Mechanical Properties
Strength and Ductility: Annealed hot-rolled GR.5 sheets have a tensile strength of 850–880 MPa, yield strength of 780–800 MPa, and elongation of 12–18% (higher ductility than forged titanium due to finer grains). Cold-rolled (unannealed) GR.5 has ultra-high strength (tensile strength >1000 MPa) but low ductility (elongation <5%) due to work hardening.
Toughness and Fatigue: Fracture toughness of rolled GR.5 is 50–60 MPa·m¹/² (slightly lower than forged grades due to texture-induced anisotropy), while fatigue strength is 380–420 MPa (higher than forged material due to finer grain size and smooth surface finish).
Formability: Rolled sheets have excellent cold formability (e.g., bending, stamping) along the rolling direction, but formability is poor in the transverse direction due to strong texture, limiting their use in complex-shaped components.
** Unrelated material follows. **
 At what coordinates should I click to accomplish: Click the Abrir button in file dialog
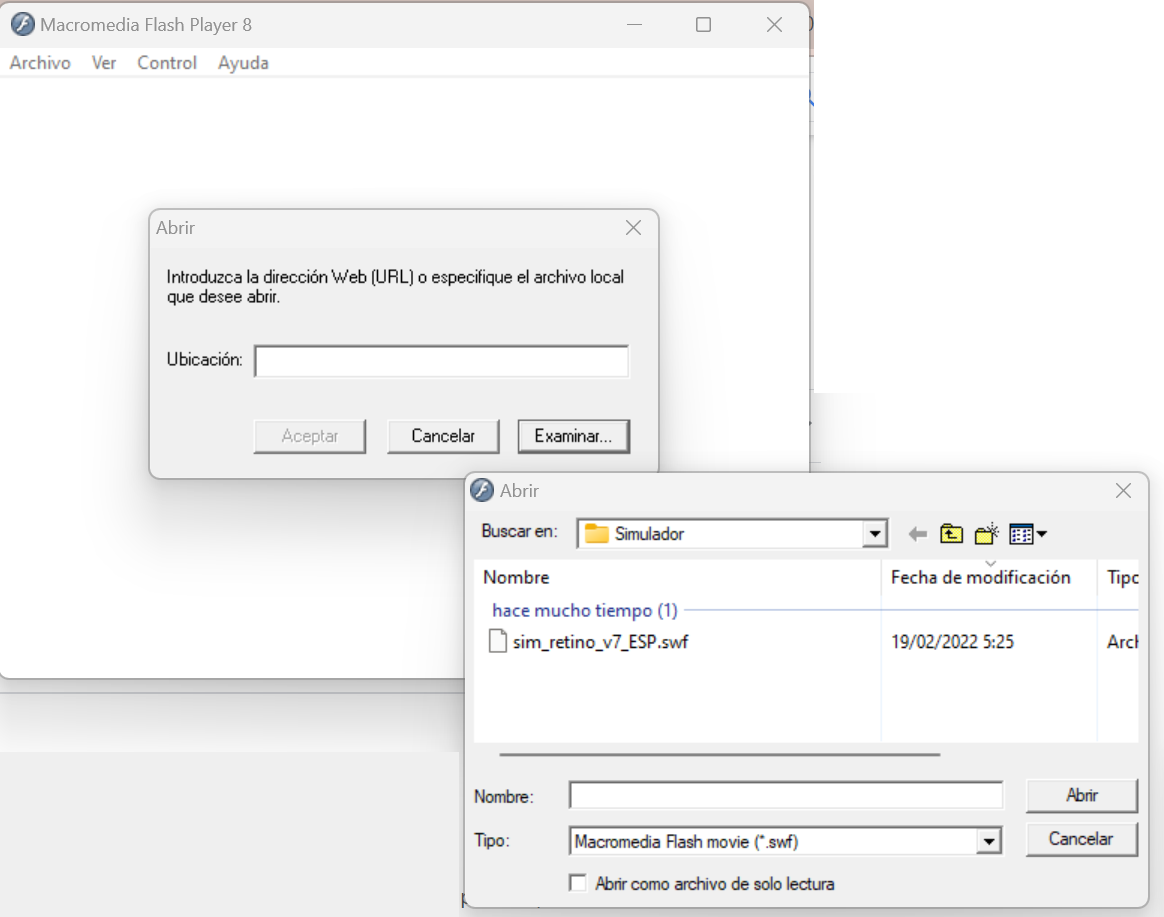click(1081, 796)
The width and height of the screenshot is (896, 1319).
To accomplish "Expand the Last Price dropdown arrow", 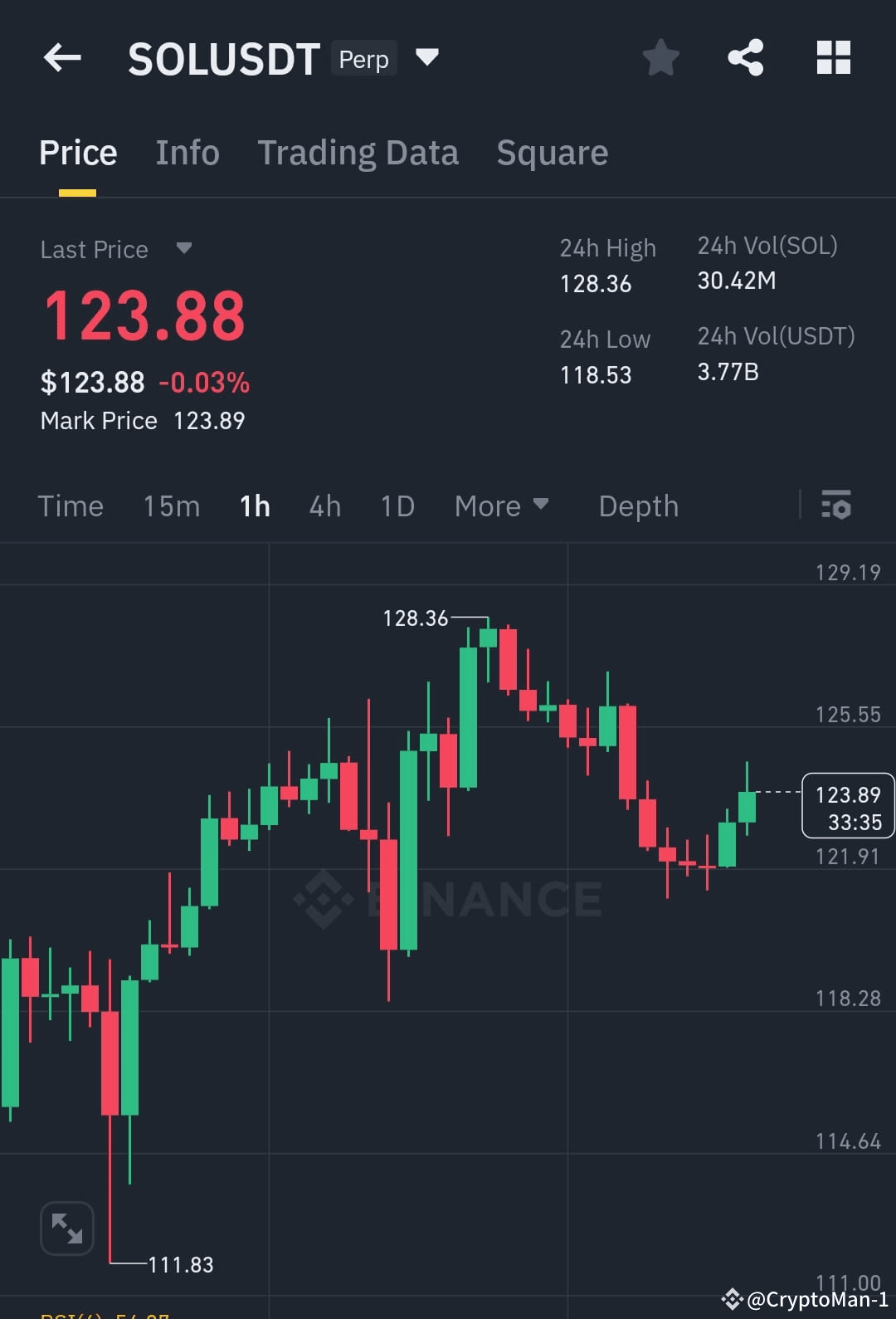I will pos(183,249).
Principle: Titanium powder (produced via gas atomization or hydride-dehydride (HDH) methods) is compacted and sintered at high temperatures to form fully dense components, enabling near-net-shape manufacturing and microstructure control.
Internal Structure
PM titanium has a uniform, fine-grained equiaxed microstructure (grain size 2–5 μm) with no directional texture or segregation, as powder particles are fully recrystallized during sintering. For PM GR.5, the microstructure is a homogeneous α+β matrix with uniformly distributed fine β-phase particles. However, residual pores (≤1% volume fraction) and minor oxide inclusions (from powder surface oxidation) may remain at grain boundaries.
Density
The density of PM titanium depends on sintering parameters: vacuum sintered PM titanium has a relative density of 98–99.5%, while hot isostatic pressing (HIP) post-treatment can increase density to ≥99.8%, matching wrought titanium levels. HDH powder (irregular shape) yields lower density than gas-atomized powder (spherical shape) due to poor packing efficiency.
Mechanical Properties
Strength and Ductility: Sintered PM GR.5 has a tensile strength of 800–850 MPa, yield strength of 750–780 MPa, and elongation of 8–12% (slightly lower than wrought grades due to residual porosity). HIP-treated PM GR.5 achieves tensile strength of 850–900 MPa and elongation of 10–15%, comparable to forged titanium.
Toughness and Fatigue: Fracture toughness of PM GR.5 is 45–55 MPa·m¹/² (lower than wrought material due to oxide inclusions), and fatigue strength is 300–350 MPa (improved to 380–400 MPa with HIP). The fine-grained structure gives PM titanium excellent wear resistance, exceeding that of forged grades.
Cost and Customization: PM enables the production of complex components with minimal material waste, but powder oxidation and porosity limit its use in high-fatigue aerospace applications, making it suitable for industrial and medical components (e.g., orthopedic implants) with moderate performance requirements.